Just concentrate on keeping the mood light, and redirecting to something else when it sours. My mother also loved to drive in the car, and while we were out, I would have her help me 'navigate' or something else to keep her occupied until we got to our destination.

Telling the truth is overrated when it comes to Alzheimer's and it can cause more problems than using therapeutic lies. Just ask me: Pinnochio's long lost sister! LOL
Top Answer
To Mia Madre: Thank you a lot. You are right. You gave me very good advice. This situation is rather new for me (my miother is getting worse year after year, of course) so sometimes I really do not what to do.

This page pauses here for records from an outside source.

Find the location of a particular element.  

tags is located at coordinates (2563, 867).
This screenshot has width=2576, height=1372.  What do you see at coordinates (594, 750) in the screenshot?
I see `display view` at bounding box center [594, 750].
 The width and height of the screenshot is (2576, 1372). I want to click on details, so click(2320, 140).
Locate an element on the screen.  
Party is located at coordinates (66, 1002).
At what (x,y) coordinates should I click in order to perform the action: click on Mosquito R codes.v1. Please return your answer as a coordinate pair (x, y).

Thank you again... She thinks I am her sister, too. There must be some patterns that are the same for all people with their condition... It is very hard to see them suffer like this.
RosellaItaly,

Alzheimer's is a horrible disease that is very difficult to handle. My Grandmother died of it. MiaMadre has given you some excellent thoughts. Our mom is just getting old and having trouble remembering things. She will have days that are GREAT but they are fewer than the days that she has difficulties. We make sure that our mom stays in her happy place most of the time. There are things that we take a stand on, bath time, the foods that she eats and the meds that she does need. Mom is diabetic and has to take medication 4 xs a day. So we stay on top of that. A lie to help them get through their day is not a bad thing. I am a much happier person when there is a smile on mom's face, so I try to keep one there.
Dear 2formom, this forum is very useful because until 2 days ago I felt ashamed and sorry that I had to tell lies to my mother in order to live better (she and I, because I won't deny I think of my sake as well as hers). It is very difficult to accept the fact that you cannot treat your mother anymore as a normal person. (this is not a nice way to say it, I know) . I see now that other people who are in the same situation, must use some strategies. I always wonder if I am doing the right things. I do the same as you do, there are things that I take a stand on, as changing clothes, washing, eating properly. As for the things that are less important, I let her have her own way. Thank you a lot. I don't know If I am very clear when I write in English... if my choice of words is not the right one, don't be shocked!